▶ [ACTIVITY] Reproduce word for word the passage of the boxing profile below, beginning at the words "During an intermission" and stopping after "ET/6 p.m. PT.".

▶ [SOURCE EXTRACT]
»»

It all began with a raffle ticket in a young boy’s hand, a future foretold by a fundraiser.
Jordan Shimmell was 8 years old when his father and grandfather, both former amateur boxers, took him to a Golden Gloves tournament in his native Michigan.
During an intermission between bouts, a wide-eyed Shimmell was chosen at random to come into the ring and select the winner of a 50/50 raffle.
“Being in the ring, all eyes on me, I kind of liked the attention,” Shimmell says. “Shortly after that I went in the gym and started training. The rest is history.”
Well, that history is still being written, with another page to be added Saturday when Shimmell goes at it with fellow undefeated 200-pound prospect Isiah Thomas (14-0, 6 KOs) in Las Vegas, airing live on NBC Sports Network at 9 p.m. ET/6 p.m. PT.

««

(Pixel coordinate grounding data)

»»

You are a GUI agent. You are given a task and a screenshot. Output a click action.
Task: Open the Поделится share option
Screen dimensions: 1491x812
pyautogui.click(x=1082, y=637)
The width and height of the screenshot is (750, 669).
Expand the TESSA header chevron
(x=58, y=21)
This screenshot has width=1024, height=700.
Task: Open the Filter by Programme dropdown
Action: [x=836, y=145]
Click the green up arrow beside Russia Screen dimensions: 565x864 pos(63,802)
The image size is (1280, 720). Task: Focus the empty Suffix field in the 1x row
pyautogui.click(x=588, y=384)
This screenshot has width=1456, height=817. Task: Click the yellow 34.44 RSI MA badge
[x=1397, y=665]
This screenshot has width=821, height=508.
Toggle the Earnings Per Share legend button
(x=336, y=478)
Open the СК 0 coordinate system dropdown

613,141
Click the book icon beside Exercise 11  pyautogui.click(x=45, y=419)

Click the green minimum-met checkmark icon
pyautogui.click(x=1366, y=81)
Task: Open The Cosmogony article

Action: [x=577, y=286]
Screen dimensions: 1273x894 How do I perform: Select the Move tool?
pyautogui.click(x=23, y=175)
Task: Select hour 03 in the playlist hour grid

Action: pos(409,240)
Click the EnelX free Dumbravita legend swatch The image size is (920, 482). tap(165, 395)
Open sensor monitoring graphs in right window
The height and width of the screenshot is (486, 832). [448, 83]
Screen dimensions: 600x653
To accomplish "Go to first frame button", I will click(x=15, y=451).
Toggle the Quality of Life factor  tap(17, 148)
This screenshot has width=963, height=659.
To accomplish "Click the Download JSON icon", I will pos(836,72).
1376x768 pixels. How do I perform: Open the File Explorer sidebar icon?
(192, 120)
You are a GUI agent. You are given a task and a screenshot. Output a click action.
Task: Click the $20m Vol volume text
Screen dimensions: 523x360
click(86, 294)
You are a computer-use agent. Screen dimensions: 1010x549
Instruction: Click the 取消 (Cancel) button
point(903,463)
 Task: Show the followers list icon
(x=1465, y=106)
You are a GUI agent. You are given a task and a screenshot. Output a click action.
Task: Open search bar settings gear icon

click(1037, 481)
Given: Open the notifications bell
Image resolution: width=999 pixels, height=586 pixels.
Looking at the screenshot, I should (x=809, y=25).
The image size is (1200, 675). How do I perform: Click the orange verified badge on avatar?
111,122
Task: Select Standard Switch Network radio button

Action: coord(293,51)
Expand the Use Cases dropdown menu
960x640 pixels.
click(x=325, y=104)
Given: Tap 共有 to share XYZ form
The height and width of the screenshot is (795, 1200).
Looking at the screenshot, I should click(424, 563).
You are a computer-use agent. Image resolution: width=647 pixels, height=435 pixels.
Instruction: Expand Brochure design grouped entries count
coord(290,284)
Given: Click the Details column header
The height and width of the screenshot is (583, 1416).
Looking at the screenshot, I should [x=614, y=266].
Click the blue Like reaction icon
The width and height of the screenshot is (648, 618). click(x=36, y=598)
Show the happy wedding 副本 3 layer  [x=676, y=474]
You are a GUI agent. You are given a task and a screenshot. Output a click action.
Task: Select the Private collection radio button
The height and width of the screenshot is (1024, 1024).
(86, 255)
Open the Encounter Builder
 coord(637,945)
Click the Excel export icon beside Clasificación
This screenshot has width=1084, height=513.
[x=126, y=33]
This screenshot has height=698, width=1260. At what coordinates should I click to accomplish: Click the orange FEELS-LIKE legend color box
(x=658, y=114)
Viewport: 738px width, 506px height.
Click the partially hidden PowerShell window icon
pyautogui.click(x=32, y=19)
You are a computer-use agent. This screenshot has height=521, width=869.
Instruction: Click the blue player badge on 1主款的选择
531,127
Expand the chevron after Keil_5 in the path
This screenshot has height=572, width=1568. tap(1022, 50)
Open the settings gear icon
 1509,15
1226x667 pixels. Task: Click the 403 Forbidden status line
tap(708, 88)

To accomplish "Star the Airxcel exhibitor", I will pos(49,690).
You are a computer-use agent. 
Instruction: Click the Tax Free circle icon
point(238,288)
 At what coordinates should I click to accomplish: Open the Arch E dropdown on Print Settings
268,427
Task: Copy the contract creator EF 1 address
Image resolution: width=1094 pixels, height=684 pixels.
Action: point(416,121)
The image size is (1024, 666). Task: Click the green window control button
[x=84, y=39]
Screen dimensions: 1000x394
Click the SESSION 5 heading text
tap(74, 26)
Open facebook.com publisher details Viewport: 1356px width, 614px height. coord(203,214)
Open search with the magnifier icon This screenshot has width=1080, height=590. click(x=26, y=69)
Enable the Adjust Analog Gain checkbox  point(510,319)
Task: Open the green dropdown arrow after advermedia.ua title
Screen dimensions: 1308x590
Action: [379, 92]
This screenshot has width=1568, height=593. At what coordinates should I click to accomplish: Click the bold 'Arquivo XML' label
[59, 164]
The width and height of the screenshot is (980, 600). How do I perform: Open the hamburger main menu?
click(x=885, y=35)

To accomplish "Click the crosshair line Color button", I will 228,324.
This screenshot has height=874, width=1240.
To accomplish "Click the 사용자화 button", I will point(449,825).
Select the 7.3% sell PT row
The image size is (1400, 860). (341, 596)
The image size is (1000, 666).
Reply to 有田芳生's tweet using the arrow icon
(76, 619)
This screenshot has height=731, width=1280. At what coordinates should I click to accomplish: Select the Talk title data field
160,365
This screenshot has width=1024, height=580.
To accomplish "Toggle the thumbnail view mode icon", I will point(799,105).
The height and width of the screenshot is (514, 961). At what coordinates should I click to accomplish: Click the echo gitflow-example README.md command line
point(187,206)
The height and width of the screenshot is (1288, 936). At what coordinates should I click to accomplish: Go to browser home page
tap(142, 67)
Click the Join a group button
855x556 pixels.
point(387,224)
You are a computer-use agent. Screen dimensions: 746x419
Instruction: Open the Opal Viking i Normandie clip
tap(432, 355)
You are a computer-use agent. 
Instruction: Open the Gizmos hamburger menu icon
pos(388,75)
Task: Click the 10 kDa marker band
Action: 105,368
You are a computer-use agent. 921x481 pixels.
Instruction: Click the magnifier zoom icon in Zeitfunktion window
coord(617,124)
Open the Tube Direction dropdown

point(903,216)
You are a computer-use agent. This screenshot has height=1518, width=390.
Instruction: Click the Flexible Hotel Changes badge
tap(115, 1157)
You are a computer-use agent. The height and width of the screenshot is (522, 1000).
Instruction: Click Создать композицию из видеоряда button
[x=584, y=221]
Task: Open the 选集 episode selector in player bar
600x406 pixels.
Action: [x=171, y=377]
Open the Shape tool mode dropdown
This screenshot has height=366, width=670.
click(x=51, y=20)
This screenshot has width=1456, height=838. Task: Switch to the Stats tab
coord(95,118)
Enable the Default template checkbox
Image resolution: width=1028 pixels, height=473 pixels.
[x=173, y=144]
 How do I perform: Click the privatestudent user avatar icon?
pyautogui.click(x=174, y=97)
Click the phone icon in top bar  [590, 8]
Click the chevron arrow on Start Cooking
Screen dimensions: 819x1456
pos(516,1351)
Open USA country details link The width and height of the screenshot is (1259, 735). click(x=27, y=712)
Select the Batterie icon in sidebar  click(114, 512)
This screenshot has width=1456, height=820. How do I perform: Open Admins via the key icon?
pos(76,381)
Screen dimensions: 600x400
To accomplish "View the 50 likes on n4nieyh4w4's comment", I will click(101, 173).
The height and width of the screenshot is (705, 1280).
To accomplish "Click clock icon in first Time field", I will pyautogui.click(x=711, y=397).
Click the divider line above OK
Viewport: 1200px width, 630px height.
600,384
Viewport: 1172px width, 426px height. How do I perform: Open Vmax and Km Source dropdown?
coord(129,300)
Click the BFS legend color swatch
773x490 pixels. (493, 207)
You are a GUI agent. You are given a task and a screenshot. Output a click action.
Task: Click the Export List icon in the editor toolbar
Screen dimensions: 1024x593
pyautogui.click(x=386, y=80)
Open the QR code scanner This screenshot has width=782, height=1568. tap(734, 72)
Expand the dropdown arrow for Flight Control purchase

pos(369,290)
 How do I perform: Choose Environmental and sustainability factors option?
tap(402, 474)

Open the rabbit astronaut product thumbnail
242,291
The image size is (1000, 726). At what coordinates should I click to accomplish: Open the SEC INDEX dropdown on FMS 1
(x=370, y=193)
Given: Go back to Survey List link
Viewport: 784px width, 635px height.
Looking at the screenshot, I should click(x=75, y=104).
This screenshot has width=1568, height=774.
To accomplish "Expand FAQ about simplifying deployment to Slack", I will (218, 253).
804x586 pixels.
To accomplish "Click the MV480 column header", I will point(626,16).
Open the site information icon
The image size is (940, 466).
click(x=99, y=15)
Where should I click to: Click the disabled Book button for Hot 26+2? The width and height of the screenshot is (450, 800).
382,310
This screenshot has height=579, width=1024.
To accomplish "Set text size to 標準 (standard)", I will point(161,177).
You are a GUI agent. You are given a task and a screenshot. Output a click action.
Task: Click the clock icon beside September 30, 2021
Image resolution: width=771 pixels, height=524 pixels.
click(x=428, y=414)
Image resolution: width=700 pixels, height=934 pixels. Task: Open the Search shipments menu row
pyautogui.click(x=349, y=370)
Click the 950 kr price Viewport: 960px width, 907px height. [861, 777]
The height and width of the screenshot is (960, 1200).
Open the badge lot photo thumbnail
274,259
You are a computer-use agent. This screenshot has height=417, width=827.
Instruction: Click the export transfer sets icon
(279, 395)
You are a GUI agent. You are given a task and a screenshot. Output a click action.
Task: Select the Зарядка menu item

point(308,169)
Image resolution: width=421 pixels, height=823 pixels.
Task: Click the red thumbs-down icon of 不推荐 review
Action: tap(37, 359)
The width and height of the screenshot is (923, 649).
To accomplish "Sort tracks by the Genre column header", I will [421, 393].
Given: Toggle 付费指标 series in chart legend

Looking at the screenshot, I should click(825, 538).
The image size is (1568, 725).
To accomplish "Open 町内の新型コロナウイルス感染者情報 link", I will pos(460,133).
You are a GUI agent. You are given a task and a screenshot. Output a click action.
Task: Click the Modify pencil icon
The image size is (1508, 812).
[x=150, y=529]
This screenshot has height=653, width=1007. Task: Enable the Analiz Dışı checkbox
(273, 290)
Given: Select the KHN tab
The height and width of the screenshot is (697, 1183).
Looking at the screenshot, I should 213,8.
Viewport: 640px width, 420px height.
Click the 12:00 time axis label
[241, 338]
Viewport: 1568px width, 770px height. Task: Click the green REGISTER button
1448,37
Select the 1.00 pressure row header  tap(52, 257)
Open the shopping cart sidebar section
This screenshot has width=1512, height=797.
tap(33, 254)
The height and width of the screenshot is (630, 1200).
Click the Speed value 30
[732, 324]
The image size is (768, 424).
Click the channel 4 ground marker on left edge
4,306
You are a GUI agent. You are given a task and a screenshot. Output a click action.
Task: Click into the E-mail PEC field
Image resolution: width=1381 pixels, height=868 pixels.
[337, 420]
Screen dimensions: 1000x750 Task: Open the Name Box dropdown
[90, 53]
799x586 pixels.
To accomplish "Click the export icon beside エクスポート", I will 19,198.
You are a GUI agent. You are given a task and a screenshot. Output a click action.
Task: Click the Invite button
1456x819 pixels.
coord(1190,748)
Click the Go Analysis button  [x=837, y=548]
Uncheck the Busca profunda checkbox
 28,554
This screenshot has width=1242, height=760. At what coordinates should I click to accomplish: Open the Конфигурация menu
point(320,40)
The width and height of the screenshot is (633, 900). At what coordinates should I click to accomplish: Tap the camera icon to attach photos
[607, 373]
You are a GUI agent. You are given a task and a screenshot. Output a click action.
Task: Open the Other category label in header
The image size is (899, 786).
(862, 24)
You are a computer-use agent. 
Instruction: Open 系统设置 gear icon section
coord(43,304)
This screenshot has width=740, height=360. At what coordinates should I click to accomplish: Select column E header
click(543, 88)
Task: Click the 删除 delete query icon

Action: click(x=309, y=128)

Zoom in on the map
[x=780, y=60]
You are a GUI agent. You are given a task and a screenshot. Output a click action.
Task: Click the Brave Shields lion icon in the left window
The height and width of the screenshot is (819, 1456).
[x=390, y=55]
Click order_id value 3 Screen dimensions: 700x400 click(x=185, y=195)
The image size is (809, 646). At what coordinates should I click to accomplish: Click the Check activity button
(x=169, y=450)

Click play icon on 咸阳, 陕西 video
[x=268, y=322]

««

▶ [EXERCISE RESULT]
During an intermission between bouts, a wide-eyed Shimmell was chosen at random to come into the ring and select the winner of a 50/50 raffle.
“Being in the ring, all eyes on me, I kind of liked the attention,” Shimmell says. “Shortly after that I went in the gym and started training. The rest is history.”
Well, that history is still being written, with another page to be added Saturday when Shimmell goes at it with fellow undefeated 200-pound prospect Isiah Thomas (14-0, 6 KOs) in Las Vegas, airing live on NBC Sports Network at 9 p.m. ET/6 p.m. PT.